Against that backdrop, it’s no surprise that when liberal intellectuals argue the press’ coverage of Trump and Clinton is out of whack, in ways that imperil the democracy itself, members of the media don’t see a world-historical blindspot that must be urgently corrected. They see an attack on the trade itself—and reflexively rush to protect it.

This is very, very important. Right now the press is in a defensive crouch because they are getting a lot of grief on social media for their coverage. In my view, it's completely justified. This is turning into a story that rivals the "spite girls" nonsense in 2000 which pathologized Al Gore as delusional and bizarre and valorized George W. Bush as a regular dude. The subconscious motives for this had a lot to do with the fact that the media wanted to make Gore pay for their own failure to take down Clinton. It's a different set of dynamics, but the press is doing the same thing --- putting its finger on the scale. And it has to do with their own set of issues with the candidates.

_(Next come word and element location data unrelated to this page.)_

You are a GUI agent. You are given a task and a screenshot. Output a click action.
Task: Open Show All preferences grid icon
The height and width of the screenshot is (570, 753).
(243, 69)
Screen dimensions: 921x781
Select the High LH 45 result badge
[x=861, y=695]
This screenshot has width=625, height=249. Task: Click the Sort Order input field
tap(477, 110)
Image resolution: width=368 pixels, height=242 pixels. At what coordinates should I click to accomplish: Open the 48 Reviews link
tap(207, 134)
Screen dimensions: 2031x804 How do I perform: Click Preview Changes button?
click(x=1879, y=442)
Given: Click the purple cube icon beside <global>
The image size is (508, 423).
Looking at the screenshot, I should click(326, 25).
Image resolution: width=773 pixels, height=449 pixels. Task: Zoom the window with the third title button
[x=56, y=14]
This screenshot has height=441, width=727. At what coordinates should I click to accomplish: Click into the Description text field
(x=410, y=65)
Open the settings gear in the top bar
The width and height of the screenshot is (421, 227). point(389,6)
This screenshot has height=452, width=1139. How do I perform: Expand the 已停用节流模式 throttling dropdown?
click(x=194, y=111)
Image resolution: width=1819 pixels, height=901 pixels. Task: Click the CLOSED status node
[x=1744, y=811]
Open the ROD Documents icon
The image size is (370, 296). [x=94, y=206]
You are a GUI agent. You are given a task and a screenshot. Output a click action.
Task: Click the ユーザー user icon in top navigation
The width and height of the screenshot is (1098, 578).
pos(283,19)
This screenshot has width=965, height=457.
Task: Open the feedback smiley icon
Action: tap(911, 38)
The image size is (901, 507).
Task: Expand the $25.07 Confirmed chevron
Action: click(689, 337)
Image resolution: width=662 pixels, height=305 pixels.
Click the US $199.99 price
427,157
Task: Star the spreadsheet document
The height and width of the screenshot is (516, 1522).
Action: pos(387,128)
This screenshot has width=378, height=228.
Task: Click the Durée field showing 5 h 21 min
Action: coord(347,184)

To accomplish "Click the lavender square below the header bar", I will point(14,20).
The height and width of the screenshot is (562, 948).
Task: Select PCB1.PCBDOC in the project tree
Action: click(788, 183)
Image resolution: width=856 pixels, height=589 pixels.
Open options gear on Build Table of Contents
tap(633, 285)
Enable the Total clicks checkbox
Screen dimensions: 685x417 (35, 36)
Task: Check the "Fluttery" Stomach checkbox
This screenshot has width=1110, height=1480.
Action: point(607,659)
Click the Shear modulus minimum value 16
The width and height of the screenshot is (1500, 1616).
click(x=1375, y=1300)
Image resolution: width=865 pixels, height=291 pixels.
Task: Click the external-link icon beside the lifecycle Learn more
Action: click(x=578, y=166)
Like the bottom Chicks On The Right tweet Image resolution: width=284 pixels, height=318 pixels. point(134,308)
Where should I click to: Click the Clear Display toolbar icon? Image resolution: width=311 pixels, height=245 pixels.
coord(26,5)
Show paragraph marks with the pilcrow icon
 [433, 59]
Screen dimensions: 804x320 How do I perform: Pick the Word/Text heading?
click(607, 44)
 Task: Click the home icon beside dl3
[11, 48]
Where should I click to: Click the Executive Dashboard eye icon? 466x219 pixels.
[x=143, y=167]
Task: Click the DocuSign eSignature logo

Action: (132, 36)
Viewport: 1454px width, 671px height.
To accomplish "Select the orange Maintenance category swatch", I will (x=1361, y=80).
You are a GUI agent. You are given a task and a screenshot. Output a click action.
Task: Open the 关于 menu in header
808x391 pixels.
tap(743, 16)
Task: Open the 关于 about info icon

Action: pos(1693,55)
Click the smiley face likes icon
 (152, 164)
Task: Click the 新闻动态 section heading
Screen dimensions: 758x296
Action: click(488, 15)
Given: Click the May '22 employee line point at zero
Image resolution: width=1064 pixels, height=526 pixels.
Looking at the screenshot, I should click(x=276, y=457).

They think they are representative of "the people," which is the central thesis of what I call The Village. Once you see this, you realize that it's always all about them. Normally, the country can just work through this, but we have an existential threat in Donald Trump and it must be challenged.

Right now reporters are blaming the voters (even as they mau-mau Clinton for ... blaming voters) and insisting that they have nothing to do with Trump's rise. That's simply incorrect. I know that covering Trump is extremely difficult for a straight reporter. He is unique in politics and flouts any rules that might apply. But the reaction to that is to turn their frustration away from him, since it's confusing and difficult to understand, and demand satisfaction from his more traditional rival, who also happens to be the target of right wing character assassins handing them an easy story line. They are doing a bad job at the wrong time.

Trump is not a politician. He's something else. And the media needs to stop navel gazing and recognize this. We're seeing some of that from editorial boards and pundits who are usually pretty invested in the "both sides do it" narratives. But straight reporters (and I assume their editors) are letting the country down right now. This isn't an ordinary election. And the polls are too close for comfort.